From the 1830s onwards the production of linen was increasingly mechanised with hundreds of flax mills springing up around Scotland and Ireland. These were dangerous and unhealthy environments. By the end of that century only large mills remained which had gradually converted to spinning jute, hemp and sometimes cotton, which were more profitable. Now the only commercial flax grown in Scotland is for linseed oil and there is only one mill left which focuses on weaving linen.
Keeping the Skills Alive
As with many skills our forbears had at their fingertips, there is a danger that the process of making linen from flax by hand might be lost. Fortunately there are dedicated people keeping the knowledge alive and one of the places where courses, kits and general information can be found is www.flaxland.co.uk.
The flax we use is grown within the EU, it is also processed in the EU and in Scotland. The modern process of turning flax into yarn is much as described; from reaping to dyeing except now it’s mechanised. Some of our providers use dew retting; here instead of being soaked in a pit the cut flax is spread out in fields and the sun shining on it by day and the dew gathering by night causes the needed fermentation – a somewhat gentler way!
Flax is a renewable resource and has limited environmental impact. It does well on land unsuitable for food production and with crop rotation farming methods it’s not necessary to use chemical fertilisers. Another benefit is it’s longevity, with linen being up to twelve times stronger than equivalent cotton products, which dramatically increases its life span. Linen also absorbs dye, especially natural ones, very well making it the ideal material to complement our love of colour!
Oscha’s Scottish Linen is finished here, we are glad to be taking full advantage of the skills – remnants of the great tradition of linen production in Scotland.
We use organic linen wherever possible and all of our warp yarn is certified organic. We always say on the product listing and fabric label if the linen used is organic. All our linen yarn providers are Oeko-tex certified. This is a worldwide consistent, independent testing and certification system for raw, semi-finished, and finished textile products at all processing levels which ensures the products tested are safe and free from harmful substances. Our main provider is also a Member of the Master Club of Linen.
Oscha’s Wetspun Linen
We also offer wetspun linen as an option. Linen was traditionally spun wet with the spinner keeping a container of water by their side into which they regularly dipped their fingers to smooth the fibre. Nowadays linen can be wetspun (long fibre), semi-wet or dry spun (short fibre). Wetspun yarns are mostly used in finer counts yielding a yarn with a smooth finish whereas dry spun yarns are heavier and have a softer finish.

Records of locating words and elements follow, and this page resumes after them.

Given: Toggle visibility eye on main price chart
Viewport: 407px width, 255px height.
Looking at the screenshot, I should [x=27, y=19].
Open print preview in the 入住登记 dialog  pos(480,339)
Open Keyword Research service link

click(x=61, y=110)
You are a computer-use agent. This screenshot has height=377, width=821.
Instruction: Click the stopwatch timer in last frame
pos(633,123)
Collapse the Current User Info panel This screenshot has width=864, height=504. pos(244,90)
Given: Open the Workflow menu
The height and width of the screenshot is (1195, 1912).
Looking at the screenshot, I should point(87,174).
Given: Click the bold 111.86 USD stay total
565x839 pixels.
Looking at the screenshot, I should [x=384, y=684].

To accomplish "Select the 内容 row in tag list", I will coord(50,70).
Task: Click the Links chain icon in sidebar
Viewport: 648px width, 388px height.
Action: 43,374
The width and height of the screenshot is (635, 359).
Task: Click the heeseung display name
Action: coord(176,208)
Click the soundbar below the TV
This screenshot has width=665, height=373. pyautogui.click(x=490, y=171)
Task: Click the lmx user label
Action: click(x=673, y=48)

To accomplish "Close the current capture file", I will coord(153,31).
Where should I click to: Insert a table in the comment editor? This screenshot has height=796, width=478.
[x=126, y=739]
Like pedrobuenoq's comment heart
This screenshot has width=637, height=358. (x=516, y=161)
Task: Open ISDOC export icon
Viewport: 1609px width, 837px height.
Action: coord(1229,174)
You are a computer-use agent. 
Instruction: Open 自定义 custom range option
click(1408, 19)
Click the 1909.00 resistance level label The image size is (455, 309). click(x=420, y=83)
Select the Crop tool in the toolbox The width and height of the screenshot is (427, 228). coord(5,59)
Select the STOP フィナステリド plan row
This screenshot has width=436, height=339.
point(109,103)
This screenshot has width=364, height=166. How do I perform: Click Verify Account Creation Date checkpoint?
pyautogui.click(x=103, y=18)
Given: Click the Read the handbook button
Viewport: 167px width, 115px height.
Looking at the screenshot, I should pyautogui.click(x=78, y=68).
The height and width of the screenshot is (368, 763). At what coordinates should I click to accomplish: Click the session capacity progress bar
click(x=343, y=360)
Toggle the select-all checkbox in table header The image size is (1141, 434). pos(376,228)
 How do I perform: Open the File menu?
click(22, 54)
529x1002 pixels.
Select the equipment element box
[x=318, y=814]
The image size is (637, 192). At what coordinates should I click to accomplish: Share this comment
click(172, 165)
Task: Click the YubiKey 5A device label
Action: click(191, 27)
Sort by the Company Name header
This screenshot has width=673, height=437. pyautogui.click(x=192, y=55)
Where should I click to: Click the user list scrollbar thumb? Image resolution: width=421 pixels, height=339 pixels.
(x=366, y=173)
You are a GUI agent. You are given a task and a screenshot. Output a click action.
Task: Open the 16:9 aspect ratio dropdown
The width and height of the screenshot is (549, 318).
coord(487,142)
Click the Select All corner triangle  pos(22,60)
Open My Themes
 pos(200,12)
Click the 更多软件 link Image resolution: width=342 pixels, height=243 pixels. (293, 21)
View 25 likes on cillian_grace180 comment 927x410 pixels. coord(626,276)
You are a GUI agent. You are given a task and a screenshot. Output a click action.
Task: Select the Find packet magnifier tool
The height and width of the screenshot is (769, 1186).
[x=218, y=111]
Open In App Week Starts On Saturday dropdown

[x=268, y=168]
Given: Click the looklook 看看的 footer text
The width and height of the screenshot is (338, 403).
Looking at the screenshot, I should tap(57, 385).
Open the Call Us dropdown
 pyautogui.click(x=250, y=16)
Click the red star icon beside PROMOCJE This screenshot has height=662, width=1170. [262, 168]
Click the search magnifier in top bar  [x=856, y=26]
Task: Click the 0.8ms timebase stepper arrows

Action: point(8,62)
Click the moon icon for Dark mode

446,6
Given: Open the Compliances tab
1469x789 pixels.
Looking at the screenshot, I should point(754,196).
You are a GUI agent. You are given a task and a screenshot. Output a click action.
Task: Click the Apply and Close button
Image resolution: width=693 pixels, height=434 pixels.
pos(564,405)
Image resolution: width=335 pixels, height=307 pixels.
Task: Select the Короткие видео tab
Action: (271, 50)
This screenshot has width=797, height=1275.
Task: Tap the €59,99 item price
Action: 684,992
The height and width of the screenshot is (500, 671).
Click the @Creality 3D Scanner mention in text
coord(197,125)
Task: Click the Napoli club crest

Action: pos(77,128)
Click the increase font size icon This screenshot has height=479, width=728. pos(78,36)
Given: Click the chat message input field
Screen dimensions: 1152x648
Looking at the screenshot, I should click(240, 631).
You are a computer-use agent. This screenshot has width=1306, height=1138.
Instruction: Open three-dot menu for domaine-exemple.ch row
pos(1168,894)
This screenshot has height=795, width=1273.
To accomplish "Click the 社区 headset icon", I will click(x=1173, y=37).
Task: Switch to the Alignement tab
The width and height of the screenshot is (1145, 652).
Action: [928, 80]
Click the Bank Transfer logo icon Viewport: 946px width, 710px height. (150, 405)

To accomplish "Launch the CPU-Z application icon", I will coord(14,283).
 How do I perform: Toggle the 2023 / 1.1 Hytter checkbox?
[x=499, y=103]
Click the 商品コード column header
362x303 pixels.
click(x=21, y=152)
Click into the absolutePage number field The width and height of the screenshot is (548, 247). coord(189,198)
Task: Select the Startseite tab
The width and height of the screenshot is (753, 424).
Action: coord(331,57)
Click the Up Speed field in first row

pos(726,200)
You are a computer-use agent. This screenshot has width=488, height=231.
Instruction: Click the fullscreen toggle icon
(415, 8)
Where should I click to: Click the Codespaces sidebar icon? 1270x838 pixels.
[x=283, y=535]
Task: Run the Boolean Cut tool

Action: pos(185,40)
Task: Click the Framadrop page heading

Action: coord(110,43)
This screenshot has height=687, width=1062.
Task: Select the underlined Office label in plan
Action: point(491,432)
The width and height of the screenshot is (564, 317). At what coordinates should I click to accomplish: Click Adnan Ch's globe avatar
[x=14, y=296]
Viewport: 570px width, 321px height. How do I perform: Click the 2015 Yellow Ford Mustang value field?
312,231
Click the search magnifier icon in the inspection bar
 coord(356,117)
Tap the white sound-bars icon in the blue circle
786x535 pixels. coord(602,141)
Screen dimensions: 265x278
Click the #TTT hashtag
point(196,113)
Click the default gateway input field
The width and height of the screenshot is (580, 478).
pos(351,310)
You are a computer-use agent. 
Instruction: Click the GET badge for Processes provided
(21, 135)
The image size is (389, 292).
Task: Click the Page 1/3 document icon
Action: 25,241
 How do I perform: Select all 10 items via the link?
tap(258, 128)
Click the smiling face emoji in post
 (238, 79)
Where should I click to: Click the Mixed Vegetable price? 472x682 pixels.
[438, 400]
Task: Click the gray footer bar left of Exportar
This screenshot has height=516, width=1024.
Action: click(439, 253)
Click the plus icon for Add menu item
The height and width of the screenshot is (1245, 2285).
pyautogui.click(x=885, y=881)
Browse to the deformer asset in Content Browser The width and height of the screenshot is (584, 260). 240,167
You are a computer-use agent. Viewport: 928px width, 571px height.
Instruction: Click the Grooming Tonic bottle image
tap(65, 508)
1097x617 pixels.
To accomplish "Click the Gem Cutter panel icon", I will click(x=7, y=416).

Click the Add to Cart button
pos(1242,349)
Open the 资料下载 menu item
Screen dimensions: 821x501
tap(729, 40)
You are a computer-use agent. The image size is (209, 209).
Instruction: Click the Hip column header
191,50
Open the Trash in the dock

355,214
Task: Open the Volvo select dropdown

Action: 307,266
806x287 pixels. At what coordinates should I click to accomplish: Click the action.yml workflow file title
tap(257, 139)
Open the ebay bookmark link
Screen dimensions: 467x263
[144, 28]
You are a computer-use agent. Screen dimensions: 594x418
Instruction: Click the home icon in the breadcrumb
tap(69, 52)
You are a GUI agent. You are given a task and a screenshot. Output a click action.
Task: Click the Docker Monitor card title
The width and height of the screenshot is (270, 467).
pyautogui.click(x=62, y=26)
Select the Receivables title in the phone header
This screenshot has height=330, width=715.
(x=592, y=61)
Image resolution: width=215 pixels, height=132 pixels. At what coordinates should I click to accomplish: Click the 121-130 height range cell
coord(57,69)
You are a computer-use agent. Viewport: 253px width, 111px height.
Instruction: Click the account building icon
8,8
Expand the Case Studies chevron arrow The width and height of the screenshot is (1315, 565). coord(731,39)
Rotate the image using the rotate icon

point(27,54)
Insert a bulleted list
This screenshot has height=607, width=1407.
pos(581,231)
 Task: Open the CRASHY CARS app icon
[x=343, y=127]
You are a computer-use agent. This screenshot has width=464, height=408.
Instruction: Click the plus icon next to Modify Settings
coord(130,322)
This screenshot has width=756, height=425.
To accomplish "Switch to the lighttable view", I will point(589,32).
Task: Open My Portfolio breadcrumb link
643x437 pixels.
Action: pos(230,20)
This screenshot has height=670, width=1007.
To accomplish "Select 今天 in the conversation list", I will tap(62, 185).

Linen is a lovely fabric to use for baby carrying. It breathable and cool to touch so is often the choice for a summer wrap. It is a strong yarn so does well in single layer carries. It can need a bit of breaking in (especially the higher linen content items) but does become beautifully soft with use, and ‘fluffs’ up a little too for more cush. It doesn’t have much bounce and stretch like wool, for example. Once softened it has a lovely balance between grip and glide.
We use many different linen yarns so check the gsm to get an idea of how thin or thick your wrap will be. A thicker wrap (eg over 270gsm) with a high percentage of linen are often a good choice for heavier kids.
Many linen yarns have little nubs and slubs, and sometimes tiny loops of fibres (these are not pulls!), this is all part of the natural, unique character of the linen fabric.